Reporting about Pomona College: “Black students condemn ‘truth’ as an invention of white people, want conservatives expelled.” News about Clemson University: “Public university’s ‘diversity training’: Expecting people to show up on time is racist.” A headline about the work of an ungraduated researcher at University of Wisconsin-Madison: “Teachers should allow Ebonics because English grammar is too hard for minorities to learn.”

This “activism” at the academy is not only classically fascist, it destroys the future for the young people awash in its conditioning. Imagine, after all: What business, what culture, could survive a generation that thinks expecting people to be on time is racist?

Attempting to enact Orwellian rules at college is just one pastime of students. Free Beacon comments on the direct and often violent efforts to stop nonliberal speakers from being heard:

“With Notre Dame students feeling ‘unsafe’ at the prospect of Vice President Mike Pence speaking at their commencement, the riots at Berkeley caused by the presence of professional troll Milo Yiannopoulos on campus, and the explosive protest in March against author Charles Murray at Middlebury College that resulted in the assault of a professor, the war on campuses against freedom of expression and hearing opposing views is pervasive and troubling.”

To say the least.

Last week, the University of California at Davis’ Student Senate voted to remove the American flag from Student Senate meetings. If you want it to be visible, you have to file a petition in an effort to convince others.

Todd Starnes reported one UC Davis student’s support of the action on her Facebook post: “Why do you feel that advocating for the U.S. flag that represents a history of genocide, slavery, and imperialism is more important than stuff that actually matters like I don’t know, the violence against our LGBTQ Brown and Black students, rising tuition, resources for our students without homes,” she fumed. “What a waste of time.”

The odds are quite high that the students at this public university are relying on a variety of federal, state and alumni loans to finance their rage against the machine. Perhaps some of the assistance should be reconsidered when a classic education is taking a backseat to social justice warrioring. On Monday, I appeared on Tucker Carlson’s Fox News program discussing this after the student leaders canceled a planned appearance on the program. Apparently, their college bubble was threatened.

Yet, college was supposed to be the bubble destroyer. Leaving home and all familiar, thrown into a new, challenging world. You are to be prepared for a world bigger than you, and certainly different from you.

Instead, we are infantilizing students, appeasing and placating them, condemning them to a life uncertain. Who needs time management? The ability to work and live with people unlike yourself? Why not resort to violence because you’re upset or angry or irritated?

It has been a perfect storm creating this disaster, one of which is the lowering of expectations of students in general because of the rot of political correctness. Our public schools have failed so miserably, universities now can’t hold applicants to any sort of standard.
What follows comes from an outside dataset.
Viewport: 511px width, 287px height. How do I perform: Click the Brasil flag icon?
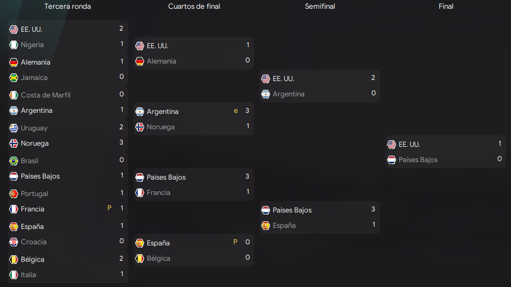(14, 161)
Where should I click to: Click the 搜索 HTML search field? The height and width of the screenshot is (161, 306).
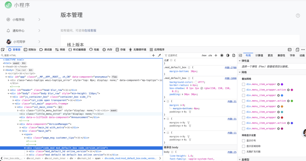75,55
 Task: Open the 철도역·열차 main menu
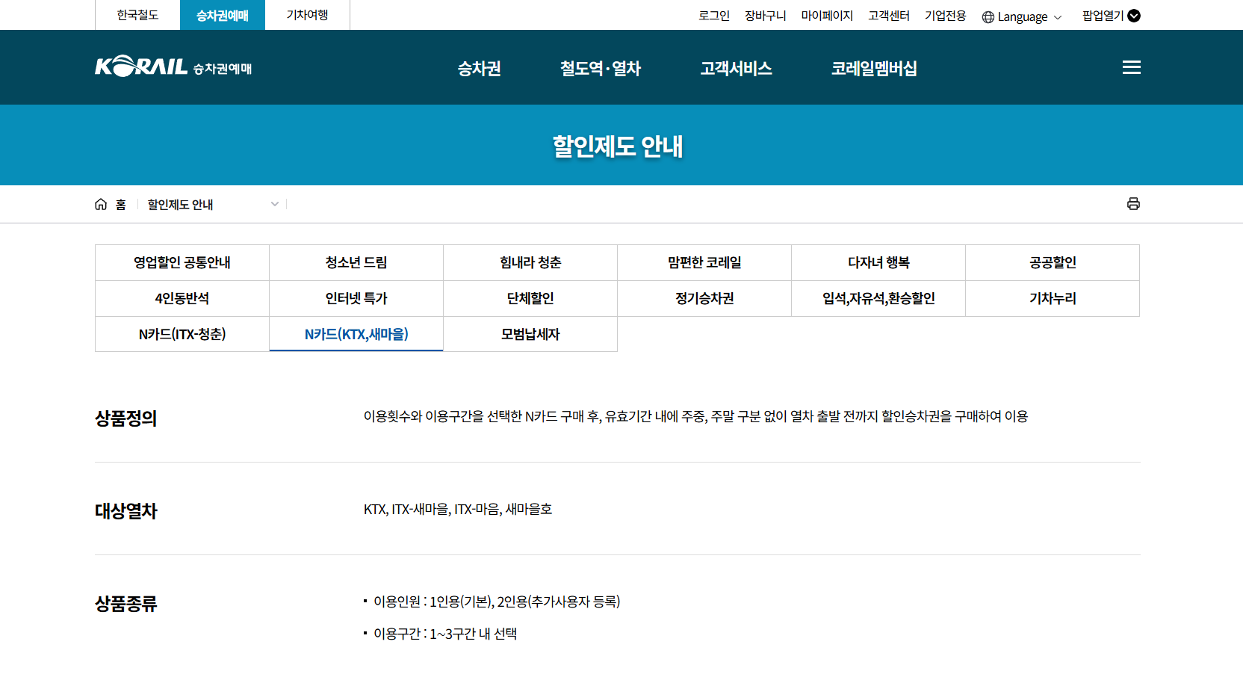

Consider the frighteningly absurd decision by Stanford, as The Wall Street Journal reported: “Every year, Stanford asks its applicants an excellent question: ‘What matters to you, and why?’ Ziad Ahmed of Princeton, N.J., summed up his answer in three words. His essay consisted of the hashtag “#BlackLivesMatter” repeated 100 times. He got in.”

We can answer Stanford’s question quite simply: What matters to us are college degrees that still mean something; graduates who are ready to contribute to society and are ready to pursue dreams in business, life and society. What matters to us is the future. What matters is us winning this existential fight for students and a nation being abandoned by the liberals running our universities.